## Reading passage

This calculator provides general estimates for educational purposes only and is not medical advice. Results are based on population formulas and may not reflect your individual circumstances. Consult a qualified healthcare professional before making changes to your diet, exercise, or health routine.

Reviewed by the calculators.dev team · Last updated 2026-06-23

Formula reviewed against Mifflin MD, St Jeor ST, et al. A new predictive equation for resting energy expenditure in healthy individuals. Am J Clin Nutr 1990;51(2):241-7

How to calculate

Choose your sex, then enter your weight, height, and age. The calculator applies the Mifflin-St Jeor equation: 10 × weight(kg) + 6.25 × height(cm) − 5 × age, then +5 for men or −161 for women. For a 30-year-old, 80 kg, 180 cm man that is 800 + 1125 − 150 + 5 = 1780 kcal/day. To turn BMR into the calories you actually burn in a day, multiply it by an activity factor — the TDEE calculator does that step for you.

Mifflin-St Jeor: BMR = (10 × weight_kg) + (6.25 × height_cm) − (5 × age_years) + s, where s = +5 for men and −161 for women. Variables: weight in kilograms, height in centimetres, age in years. The result is kilocalories per day at rest. The equation was derived from a population study and is an estimate for a typical healthy adult, not a measured rate.
Example calculation

A 30-year-old man weighing 80 kg at 1.80 m has a Mifflin-St Jeor BMR of (10 × 80) + (6.25 × 180) − (5 × 30) + 5 = 800 + 1125 − 150 + 5 = 1780 kcal/day burned at complete rest.

bmr
1,780 kcal/day

Assumptions

  • The Mifflin-St Jeor equation is fitted to healthy adults; it can be less accurate at the extremes of body size or for people with unusual body composition.
  • BMR is calories at complete rest — it does not include any movement, digestion, or exercise (that is what the activity factor in TDEE adds).
  • The sex constant (+5 male, −161 female) and the coefficients are population averages, so two people with the same inputs share the same estimate.

Common mistakes

  • Treating BMR as your daily calorie target. BMR is the resting floor; eating only your BMR ignores everything you burn moving around — use TDEE for a daily goal.
  • Entering height in metres instead of centimetres, which collapses the 6.25 × height term and produces a far-too-low BMR.
  • Confusing BMR with RMR. Resting metabolic rate is measured slightly differently and runs a little higher, but the two are often used interchangeably.

Frequently asked questions

What is the difference between BMR and TDEE?

BMR is the calories you burn at complete rest. TDEE is your total daily burn — BMR multiplied by an activity factor that accounts for movement and exercise. TDEE is always higher than BMR.

Why does the formula use a different number for men and women?

The Mifflin-St Jeor equation adds +5 for men and subtracts 161 for women to reflect average differences in body composition. Men typically carry more lean mass, which burns more energy at rest.

Is Mifflin-St Jeor the most accurate BMR equation?

For healthy adults it is generally the most accurate of the common prediction equations, outperforming the older Harris-Benedict formula. It is still an estimate — only indirect calorimetry measures BMR directly.

Should I eat as few calories as my BMR?

No. Your BMR is the bare minimum your body uses at rest. A sustainable plan is based on your TDEE with a moderate deficit, not on your BMR alone. Consult a professional before cutting calories sharply.

## Available data
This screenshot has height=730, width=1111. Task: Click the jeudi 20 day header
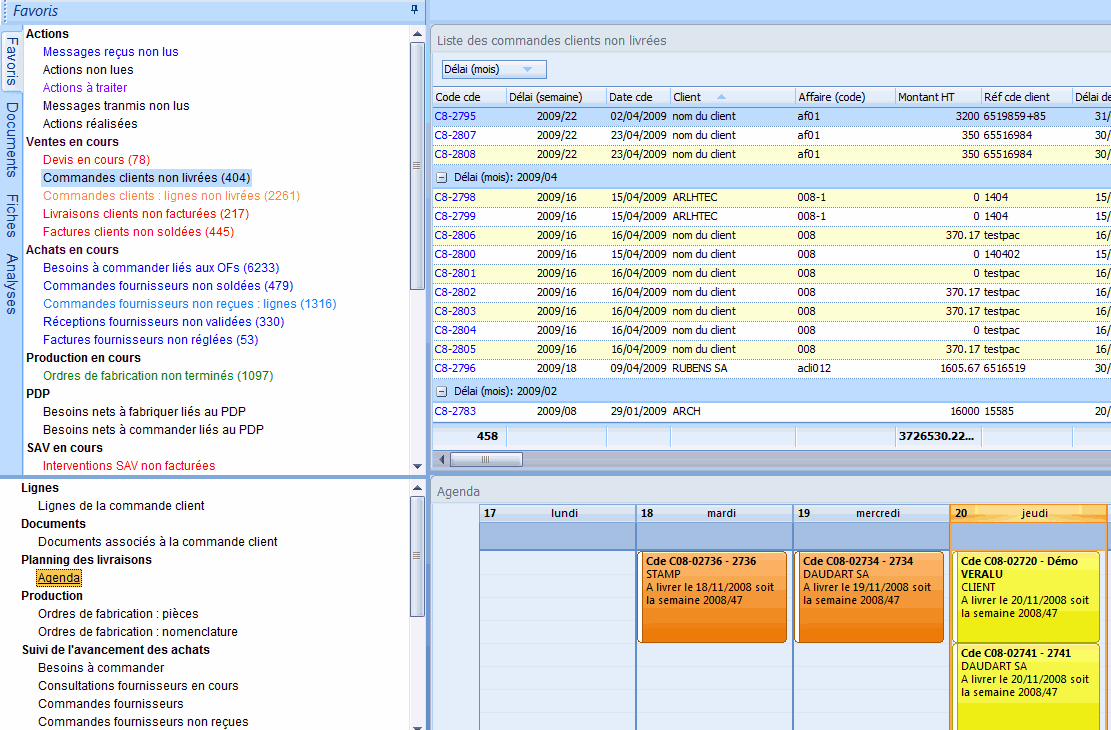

## Try it
Could you copy out the part of the BMR calculator page that opens with the words containing "A 30-year-old man" and closes with "burned at complete rest."? Rely only on the BMR calculator page, not on the listing.

## Reply to the exercise
A 30-year-old man weighing 80 kg at 1.80 m has a Mifflin-St Jeor BMR of (10 × 80) + (6.25 × 180) − (5 × 30) + 5 = 800 + 1125 − 150 + 5 = 1780 kcal/day burned at complete rest.